MUSCULOSKELETAL SYMPTOMS — Profound muscle weakness was prominent in the original description of patients with hyperparathyroidism [24]. This is not the case in the majority of such patients today, but mild weakness (due in part to earlier diagnosis) may be apparent if looked for [25]. In one prospective study, for example, nine patients were tested for neuromuscular performance before and four weeks after parathyroid surgery [25]. All had an increase in muscle strength and improvement in fine motor movement, while there was no change in nonoperated patients. Weakness can be an important feature of other causes of hypercalcemia such as malignancy, but this can be a manifestation of the underlying illness rather than from hypercalcemia alone.

Bone pain can occur in individuals with hypercalcemia due to malignancy or primary hyperparathyroidism. A reduction in cortical bone mass may occur in individuals with hyperparathyroidism. (See "Primary hyperparathyroidism: Clinical manifestations", section on 'Skeletal'.)

PHYSICAL FINDINGS — There are usually no specific physical findings of hypercalcemia other than those that might be related to an underlying disease, such as malignancy, and nonspecific findings related to dehydration. Band keratopathy, a reflection of subepithelial calcium phosphate deposits in the cornea, is a very rare finding [26]. It extends as a horizontal band across the cornea in the area that is exposed between the eyelids; calcium salts probably precipitate in that site because of the higher local pH induced by the evaporation of CO2. It is usually detected by slit-lamp examination.

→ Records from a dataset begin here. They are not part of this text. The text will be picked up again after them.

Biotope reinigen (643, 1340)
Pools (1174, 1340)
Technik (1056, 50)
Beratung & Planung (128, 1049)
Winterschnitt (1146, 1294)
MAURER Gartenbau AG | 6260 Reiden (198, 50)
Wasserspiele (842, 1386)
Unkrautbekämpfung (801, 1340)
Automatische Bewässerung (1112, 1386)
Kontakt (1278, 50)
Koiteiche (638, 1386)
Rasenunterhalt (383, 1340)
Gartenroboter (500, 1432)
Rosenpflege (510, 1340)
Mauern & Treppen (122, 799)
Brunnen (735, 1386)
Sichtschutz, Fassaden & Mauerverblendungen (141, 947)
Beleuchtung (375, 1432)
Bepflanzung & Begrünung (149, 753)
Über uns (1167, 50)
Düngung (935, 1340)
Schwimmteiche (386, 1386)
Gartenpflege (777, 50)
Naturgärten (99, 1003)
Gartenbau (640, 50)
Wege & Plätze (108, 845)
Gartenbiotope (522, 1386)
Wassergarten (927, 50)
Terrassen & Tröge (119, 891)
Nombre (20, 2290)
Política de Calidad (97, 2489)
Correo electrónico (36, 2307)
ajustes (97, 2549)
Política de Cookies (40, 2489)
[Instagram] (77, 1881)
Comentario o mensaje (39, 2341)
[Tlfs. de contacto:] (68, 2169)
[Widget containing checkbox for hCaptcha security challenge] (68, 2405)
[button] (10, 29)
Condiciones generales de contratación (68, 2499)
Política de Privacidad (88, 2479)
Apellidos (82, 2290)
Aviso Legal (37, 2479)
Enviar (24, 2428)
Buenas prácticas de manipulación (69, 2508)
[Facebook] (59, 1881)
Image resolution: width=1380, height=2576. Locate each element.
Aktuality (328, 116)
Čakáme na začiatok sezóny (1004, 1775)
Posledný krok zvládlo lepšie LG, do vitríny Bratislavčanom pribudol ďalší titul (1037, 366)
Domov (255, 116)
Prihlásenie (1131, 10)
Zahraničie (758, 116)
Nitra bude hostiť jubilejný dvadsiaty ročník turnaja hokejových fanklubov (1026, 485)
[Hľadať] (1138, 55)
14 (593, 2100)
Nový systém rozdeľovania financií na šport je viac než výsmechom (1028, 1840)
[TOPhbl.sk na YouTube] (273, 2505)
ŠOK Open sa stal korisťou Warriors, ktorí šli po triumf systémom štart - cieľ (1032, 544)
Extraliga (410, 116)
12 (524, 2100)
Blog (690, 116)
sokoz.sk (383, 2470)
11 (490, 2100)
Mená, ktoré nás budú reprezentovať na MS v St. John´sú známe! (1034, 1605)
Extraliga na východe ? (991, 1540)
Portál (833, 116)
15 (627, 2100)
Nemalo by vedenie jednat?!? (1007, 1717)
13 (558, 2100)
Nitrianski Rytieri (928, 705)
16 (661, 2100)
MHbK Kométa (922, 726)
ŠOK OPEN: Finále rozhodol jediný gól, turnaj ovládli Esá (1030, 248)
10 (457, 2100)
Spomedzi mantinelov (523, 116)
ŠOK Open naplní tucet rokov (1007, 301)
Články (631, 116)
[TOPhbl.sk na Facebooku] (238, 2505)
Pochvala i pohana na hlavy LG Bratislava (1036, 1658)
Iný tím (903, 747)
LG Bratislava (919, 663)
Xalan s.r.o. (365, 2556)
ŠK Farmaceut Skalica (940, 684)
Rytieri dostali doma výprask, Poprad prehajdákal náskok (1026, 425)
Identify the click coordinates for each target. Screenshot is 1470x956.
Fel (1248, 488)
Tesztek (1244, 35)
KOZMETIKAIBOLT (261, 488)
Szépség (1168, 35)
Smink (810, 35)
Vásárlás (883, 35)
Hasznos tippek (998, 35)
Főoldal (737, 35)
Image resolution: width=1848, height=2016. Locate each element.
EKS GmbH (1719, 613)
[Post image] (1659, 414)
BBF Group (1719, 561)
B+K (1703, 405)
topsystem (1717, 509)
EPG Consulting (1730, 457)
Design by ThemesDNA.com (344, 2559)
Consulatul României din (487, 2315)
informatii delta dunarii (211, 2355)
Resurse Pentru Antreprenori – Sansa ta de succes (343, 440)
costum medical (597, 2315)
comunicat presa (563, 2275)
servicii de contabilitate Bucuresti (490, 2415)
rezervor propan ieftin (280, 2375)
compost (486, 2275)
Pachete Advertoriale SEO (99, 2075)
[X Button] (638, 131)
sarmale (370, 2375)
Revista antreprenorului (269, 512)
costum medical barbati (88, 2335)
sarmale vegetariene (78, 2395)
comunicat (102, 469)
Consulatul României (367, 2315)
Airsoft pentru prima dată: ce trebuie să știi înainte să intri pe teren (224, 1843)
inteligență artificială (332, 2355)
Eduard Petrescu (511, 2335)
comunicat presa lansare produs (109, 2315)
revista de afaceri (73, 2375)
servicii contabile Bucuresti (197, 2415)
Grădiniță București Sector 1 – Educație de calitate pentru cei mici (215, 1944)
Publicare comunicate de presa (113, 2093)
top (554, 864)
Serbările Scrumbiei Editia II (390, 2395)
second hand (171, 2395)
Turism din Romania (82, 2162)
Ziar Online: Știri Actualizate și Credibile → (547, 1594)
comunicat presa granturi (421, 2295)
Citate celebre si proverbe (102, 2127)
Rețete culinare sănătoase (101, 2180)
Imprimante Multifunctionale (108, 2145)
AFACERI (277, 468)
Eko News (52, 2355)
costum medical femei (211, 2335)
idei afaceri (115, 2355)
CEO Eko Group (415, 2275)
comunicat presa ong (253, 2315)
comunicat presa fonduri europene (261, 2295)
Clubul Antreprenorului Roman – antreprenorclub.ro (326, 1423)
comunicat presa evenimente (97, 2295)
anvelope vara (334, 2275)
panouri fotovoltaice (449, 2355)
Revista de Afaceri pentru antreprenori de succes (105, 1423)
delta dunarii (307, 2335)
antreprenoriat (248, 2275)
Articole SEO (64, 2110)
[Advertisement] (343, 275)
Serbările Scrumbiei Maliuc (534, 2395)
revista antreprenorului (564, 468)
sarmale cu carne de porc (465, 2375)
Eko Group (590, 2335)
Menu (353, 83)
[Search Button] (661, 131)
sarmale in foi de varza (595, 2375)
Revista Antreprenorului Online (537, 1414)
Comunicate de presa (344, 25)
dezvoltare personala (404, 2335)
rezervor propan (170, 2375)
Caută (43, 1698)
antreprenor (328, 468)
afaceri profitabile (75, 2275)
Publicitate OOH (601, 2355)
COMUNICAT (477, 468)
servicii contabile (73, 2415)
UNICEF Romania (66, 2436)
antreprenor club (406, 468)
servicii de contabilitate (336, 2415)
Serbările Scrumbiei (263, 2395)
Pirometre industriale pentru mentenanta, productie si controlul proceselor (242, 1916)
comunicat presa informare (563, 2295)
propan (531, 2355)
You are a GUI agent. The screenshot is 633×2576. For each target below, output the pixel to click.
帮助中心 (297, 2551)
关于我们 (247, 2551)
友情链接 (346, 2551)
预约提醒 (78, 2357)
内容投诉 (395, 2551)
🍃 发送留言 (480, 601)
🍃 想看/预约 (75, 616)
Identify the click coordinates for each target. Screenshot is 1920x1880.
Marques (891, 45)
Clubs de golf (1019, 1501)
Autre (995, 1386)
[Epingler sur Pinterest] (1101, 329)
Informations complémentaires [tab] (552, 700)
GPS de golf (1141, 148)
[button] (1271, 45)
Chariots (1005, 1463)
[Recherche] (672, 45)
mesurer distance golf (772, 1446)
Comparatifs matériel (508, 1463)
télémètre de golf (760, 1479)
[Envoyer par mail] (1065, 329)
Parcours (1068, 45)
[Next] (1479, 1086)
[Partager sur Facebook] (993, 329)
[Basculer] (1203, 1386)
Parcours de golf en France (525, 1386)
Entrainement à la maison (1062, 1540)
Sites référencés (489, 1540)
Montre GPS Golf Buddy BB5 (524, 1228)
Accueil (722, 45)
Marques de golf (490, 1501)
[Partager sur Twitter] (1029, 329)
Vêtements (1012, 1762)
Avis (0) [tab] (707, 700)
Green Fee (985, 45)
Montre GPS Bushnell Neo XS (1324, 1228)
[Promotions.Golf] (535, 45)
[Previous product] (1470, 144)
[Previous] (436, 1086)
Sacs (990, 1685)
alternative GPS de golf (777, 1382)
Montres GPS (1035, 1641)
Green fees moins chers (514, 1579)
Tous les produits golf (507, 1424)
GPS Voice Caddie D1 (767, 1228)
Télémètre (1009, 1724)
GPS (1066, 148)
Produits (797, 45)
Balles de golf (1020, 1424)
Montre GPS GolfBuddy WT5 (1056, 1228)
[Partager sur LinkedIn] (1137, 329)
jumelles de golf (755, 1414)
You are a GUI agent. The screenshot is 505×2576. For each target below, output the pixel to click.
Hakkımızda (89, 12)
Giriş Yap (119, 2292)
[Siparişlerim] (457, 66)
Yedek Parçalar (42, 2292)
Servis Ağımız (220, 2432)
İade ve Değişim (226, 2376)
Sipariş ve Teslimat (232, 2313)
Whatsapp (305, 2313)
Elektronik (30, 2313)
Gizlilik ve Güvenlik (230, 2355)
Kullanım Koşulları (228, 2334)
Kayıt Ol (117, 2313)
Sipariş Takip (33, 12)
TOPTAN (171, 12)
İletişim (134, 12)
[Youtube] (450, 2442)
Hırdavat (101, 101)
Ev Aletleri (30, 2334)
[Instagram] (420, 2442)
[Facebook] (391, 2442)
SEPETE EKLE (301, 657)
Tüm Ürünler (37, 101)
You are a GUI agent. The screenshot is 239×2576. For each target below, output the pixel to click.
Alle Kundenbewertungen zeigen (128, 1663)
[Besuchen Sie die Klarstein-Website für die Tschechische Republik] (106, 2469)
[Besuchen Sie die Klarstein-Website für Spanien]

SUMMARY AND RECOMMENDATIONS

Hypercalcemia can affect a variety of organ systems (table 1). The symptoms of hypercalcemia depend upon both the degree of hypercalcemia and the rate of onset of the elevation in the serum calcium concentration. In addition, there is individual variation in the manifestation of symptoms. (See 'Introduction' above.)

Patients with mildly elevated serum calcium concentrations (<12 mg/dL [3 mmol/L]) are often asymptomatic, particularly if the elevation in serum calcium is chronic. Patients with moderately elevated calcium (12 to 14 mg/dL) may have symptoms of polyuria, polydipsia, anorexia, nausea, and constipation. (See 'General overview' above.)

As the calcium concentration increases, symptoms can become more severe and include weakness, difficulty concentrating, confusion, stupor, and coma. (See 'Neuropsychiatric disturbances' above.)

The most common renal manifestation of hypercalcemia is polyuria, due to a defect in concentrating ability, leading to dehydration. Chronic hypercalcemia associated with hypercalciuria can lead to nephrolithiasis or nephrocalcinosis. (See 'Renal dysfunction' above.)

Although uncommon, severe hypercalcemia can be associated with cardiac arrhythmia. Chronic hypercalcemia may lead to deposition of calcium in heart valves, coronary arteries, and myocardial fibers; hypertension; and cardiomyopathy. (See 'Cardiovascular disease' above.)